Task description ▸
Please print out every entry below, verbatim.

Records for this exercise START

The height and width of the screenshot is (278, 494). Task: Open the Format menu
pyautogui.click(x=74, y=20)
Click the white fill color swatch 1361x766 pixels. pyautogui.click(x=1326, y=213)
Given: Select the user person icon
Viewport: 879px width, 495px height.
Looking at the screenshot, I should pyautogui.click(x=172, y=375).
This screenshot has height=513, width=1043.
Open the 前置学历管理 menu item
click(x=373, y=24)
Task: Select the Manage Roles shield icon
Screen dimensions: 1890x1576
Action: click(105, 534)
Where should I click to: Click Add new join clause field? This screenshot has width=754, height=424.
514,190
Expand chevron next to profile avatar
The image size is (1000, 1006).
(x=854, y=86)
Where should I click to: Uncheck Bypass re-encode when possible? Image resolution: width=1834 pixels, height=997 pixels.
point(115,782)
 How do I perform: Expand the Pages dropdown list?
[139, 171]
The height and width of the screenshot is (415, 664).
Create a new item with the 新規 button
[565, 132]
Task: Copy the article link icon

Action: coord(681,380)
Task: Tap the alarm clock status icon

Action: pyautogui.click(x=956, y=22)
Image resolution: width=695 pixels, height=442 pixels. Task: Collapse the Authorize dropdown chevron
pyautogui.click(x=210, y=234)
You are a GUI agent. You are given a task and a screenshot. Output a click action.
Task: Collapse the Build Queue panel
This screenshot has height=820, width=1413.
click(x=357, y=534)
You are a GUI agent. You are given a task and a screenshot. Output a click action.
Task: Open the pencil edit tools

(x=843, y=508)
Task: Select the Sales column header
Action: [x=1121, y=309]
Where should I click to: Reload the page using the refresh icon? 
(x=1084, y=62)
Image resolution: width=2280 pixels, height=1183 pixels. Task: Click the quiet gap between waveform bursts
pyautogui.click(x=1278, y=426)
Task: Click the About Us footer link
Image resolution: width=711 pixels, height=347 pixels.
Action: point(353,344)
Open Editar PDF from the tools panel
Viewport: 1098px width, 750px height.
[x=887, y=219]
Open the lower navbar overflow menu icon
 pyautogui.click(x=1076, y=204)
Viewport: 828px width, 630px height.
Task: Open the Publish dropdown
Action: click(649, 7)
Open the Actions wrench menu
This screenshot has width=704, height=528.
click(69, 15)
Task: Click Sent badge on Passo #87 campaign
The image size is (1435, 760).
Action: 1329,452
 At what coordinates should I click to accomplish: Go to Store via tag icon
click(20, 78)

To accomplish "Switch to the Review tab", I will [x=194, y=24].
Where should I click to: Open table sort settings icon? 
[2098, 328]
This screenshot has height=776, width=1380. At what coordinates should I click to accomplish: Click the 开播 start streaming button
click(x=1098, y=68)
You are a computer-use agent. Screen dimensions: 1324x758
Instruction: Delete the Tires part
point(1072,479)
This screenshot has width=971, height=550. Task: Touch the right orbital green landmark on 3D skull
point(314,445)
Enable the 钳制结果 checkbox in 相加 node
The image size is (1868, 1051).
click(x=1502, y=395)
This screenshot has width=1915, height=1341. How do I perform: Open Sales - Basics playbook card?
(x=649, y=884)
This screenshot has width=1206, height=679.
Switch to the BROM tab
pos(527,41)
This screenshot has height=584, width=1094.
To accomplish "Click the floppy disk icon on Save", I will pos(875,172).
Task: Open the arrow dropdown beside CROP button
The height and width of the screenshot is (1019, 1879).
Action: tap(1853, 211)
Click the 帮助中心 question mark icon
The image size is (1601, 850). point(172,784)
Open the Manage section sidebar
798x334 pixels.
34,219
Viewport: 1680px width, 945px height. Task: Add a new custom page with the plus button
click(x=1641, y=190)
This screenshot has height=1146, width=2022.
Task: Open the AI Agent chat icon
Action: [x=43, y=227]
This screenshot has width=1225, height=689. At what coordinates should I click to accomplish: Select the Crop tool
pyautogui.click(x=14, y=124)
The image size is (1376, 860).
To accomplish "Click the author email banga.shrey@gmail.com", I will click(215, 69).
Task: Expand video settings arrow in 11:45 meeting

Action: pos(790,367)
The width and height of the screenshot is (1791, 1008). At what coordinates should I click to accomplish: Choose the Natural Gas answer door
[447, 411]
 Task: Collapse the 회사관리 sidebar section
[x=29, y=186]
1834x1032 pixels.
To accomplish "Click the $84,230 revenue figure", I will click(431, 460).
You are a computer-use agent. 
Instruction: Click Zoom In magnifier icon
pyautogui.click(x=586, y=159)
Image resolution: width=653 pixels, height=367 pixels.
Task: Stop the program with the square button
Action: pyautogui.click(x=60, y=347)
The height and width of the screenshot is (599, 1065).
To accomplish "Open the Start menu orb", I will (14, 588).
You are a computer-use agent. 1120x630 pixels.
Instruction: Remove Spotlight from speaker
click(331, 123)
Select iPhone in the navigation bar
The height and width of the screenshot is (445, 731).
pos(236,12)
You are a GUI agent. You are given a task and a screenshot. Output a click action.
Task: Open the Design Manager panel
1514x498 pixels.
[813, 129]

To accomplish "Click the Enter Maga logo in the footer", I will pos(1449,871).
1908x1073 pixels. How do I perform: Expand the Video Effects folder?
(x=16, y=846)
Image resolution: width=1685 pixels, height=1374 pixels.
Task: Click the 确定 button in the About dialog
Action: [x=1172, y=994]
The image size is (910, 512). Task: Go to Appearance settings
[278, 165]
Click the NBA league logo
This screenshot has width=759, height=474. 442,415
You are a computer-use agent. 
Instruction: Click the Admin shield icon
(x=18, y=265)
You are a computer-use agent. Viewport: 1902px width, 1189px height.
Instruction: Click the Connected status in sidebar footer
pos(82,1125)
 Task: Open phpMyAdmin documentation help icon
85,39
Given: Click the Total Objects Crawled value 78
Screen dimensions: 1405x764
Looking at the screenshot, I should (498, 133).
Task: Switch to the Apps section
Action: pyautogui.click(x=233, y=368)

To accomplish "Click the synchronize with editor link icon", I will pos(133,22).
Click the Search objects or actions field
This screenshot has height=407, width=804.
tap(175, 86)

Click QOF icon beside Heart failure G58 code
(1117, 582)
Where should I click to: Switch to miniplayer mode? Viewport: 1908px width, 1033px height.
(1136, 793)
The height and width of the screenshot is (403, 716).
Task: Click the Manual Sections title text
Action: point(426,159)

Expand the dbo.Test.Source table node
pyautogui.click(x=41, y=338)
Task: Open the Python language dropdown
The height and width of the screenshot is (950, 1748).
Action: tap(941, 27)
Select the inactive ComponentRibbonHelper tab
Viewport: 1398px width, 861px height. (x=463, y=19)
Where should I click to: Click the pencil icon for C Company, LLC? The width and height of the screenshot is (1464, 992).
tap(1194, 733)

Records for this exercise END

Result ▸
The height and width of the screenshot is (278, 494). Task: Open the Format menu
pyautogui.click(x=74, y=20)
Click the white fill color swatch 1361x766 pixels. pyautogui.click(x=1326, y=213)
Given: Select the user person icon
Viewport: 879px width, 495px height.
Looking at the screenshot, I should pyautogui.click(x=172, y=375).
This screenshot has height=513, width=1043.
Open the 前置学历管理 menu item
click(x=373, y=24)
Task: Select the Manage Roles shield icon
Screen dimensions: 1890x1576
Action: click(105, 534)
Where should I click to: Click Add new join clause field? This screenshot has width=754, height=424.
514,190
Expand chevron next to profile avatar
The image size is (1000, 1006).
(x=854, y=86)
Where should I click to: Uncheck Bypass re-encode when possible? Image resolution: width=1834 pixels, height=997 pixels.
point(115,782)
 How do I perform: Expand the Pages dropdown list?
[139, 171]
The height and width of the screenshot is (415, 664).
Create a new item with the 新規 button
[565, 132]
Task: Copy the article link icon

Action: coord(681,380)
Task: Tap the alarm clock status icon

Action: pyautogui.click(x=956, y=22)
Image resolution: width=695 pixels, height=442 pixels. Task: Collapse the Authorize dropdown chevron
pyautogui.click(x=210, y=234)
You are a GUI agent. You are given a task and a screenshot. Output a click action.
Task: Collapse the Build Queue panel
This screenshot has height=820, width=1413.
click(x=357, y=534)
You are a GUI agent. You are given a task and a screenshot. Output a click action.
Task: Open the pencil edit tools

(x=843, y=508)
Task: Select the Sales column header
Action: [x=1121, y=309]
Where should I click to: Reload the page using the refresh icon? 
(x=1084, y=62)
Image resolution: width=2280 pixels, height=1183 pixels. Task: Click the quiet gap between waveform bursts
pyautogui.click(x=1278, y=426)
Task: Click the About Us footer link
Image resolution: width=711 pixels, height=347 pixels.
Action: point(353,344)
Open Editar PDF from the tools panel
Viewport: 1098px width, 750px height.
[x=887, y=219]
Open the lower navbar overflow menu icon
 pyautogui.click(x=1076, y=204)
Viewport: 828px width, 630px height.
Task: Open the Publish dropdown
Action: click(649, 7)
Open the Actions wrench menu
This screenshot has width=704, height=528.
click(69, 15)
Task: Click Sent badge on Passo #87 campaign
The image size is (1435, 760).
Action: 1329,452
 At what coordinates should I click to accomplish: Go to Store via tag icon
click(20, 78)

To accomplish "Switch to the Review tab", I will [x=194, y=24].
Where should I click to: Open table sort settings icon? 
[2098, 328]
This screenshot has height=776, width=1380. At what coordinates should I click to accomplish: Click the 开播 start streaming button
click(x=1098, y=68)
You are a computer-use agent. Screen dimensions: 1324x758
Instruction: Delete the Tires part
point(1072,479)
This screenshot has width=971, height=550. Task: Touch the right orbital green landmark on 3D skull
point(314,445)
Enable the 钳制结果 checkbox in 相加 node
The image size is (1868, 1051).
click(x=1502, y=395)
This screenshot has width=1915, height=1341. How do I perform: Open Sales - Basics playbook card?
(x=649, y=884)
This screenshot has width=1206, height=679.
Switch to the BROM tab
pos(527,41)
This screenshot has height=584, width=1094.
To accomplish "Click the floppy disk icon on Save", I will pos(875,172).
Task: Open the arrow dropdown beside CROP button
The height and width of the screenshot is (1019, 1879).
Action: tap(1853, 211)
Click the 帮助中心 question mark icon
The image size is (1601, 850). point(172,784)
Open the Manage section sidebar
798x334 pixels.
34,219
Viewport: 1680px width, 945px height. Task: Add a new custom page with the plus button
click(x=1641, y=190)
This screenshot has height=1146, width=2022.
Task: Open the AI Agent chat icon
Action: [x=43, y=227]
This screenshot has width=1225, height=689. At what coordinates should I click to accomplish: Select the Crop tool
pyautogui.click(x=14, y=124)
The image size is (1376, 860).
To accomplish "Click the author email banga.shrey@gmail.com", I will click(215, 69).
Task: Expand video settings arrow in 11:45 meeting

Action: pos(790,367)
The width and height of the screenshot is (1791, 1008). At what coordinates should I click to accomplish: Choose the Natural Gas answer door
[447, 411]
 Task: Collapse the 회사관리 sidebar section
[x=29, y=186]
1834x1032 pixels.
To accomplish "Click the $84,230 revenue figure", I will click(431, 460).
You are a computer-use agent. 
Instruction: Click Zoom In magnifier icon
pyautogui.click(x=586, y=159)
Image resolution: width=653 pixels, height=367 pixels.
Task: Stop the program with the square button
Action: pyautogui.click(x=60, y=347)
The height and width of the screenshot is (599, 1065).
To accomplish "Open the Start menu orb", I will (14, 588).
You are a computer-use agent. 1120x630 pixels.
Instruction: Remove Spotlight from speaker
click(331, 123)
Select iPhone in the navigation bar
The height and width of the screenshot is (445, 731).
pos(236,12)
You are a GUI agent. You are given a task and a screenshot. Output a click action.
Task: Open the Design Manager panel
1514x498 pixels.
[813, 129]

To accomplish "Click the Enter Maga logo in the footer", I will pos(1449,871).
1908x1073 pixels. How do I perform: Expand the Video Effects folder?
(x=16, y=846)
Image resolution: width=1685 pixels, height=1374 pixels.
Task: Click the 确定 button in the About dialog
Action: [x=1172, y=994]
The image size is (910, 512). Task: Go to Appearance settings
[278, 165]
Click the NBA league logo
This screenshot has width=759, height=474. 442,415
You are a computer-use agent. 
Instruction: Click the Admin shield icon
(x=18, y=265)
You are a computer-use agent. Viewport: 1902px width, 1189px height.
Instruction: Click the Connected status in sidebar footer
pos(82,1125)
 Task: Open phpMyAdmin documentation help icon
85,39
Given: Click the Total Objects Crawled value 78
Screen dimensions: 1405x764
Looking at the screenshot, I should (498, 133).
Task: Switch to the Apps section
Action: pyautogui.click(x=233, y=368)

To accomplish "Click the synchronize with editor link icon", I will pos(133,22).
Click the Search objects or actions field
This screenshot has height=407, width=804.
tap(175, 86)

Click QOF icon beside Heart failure G58 code
(1117, 582)
Where should I click to: Switch to miniplayer mode? Viewport: 1908px width, 1033px height.
(1136, 793)
The height and width of the screenshot is (403, 716).
Task: Click the Manual Sections title text
Action: point(426,159)

Expand the dbo.Test.Source table node
pyautogui.click(x=41, y=338)
Task: Open the Python language dropdown
The height and width of the screenshot is (950, 1748).
Action: tap(941, 27)
Select the inactive ComponentRibbonHelper tab
Viewport: 1398px width, 861px height. (x=463, y=19)
Where should I click to: Click the pencil icon for C Company, LLC? The width and height of the screenshot is (1464, 992).
tap(1194, 733)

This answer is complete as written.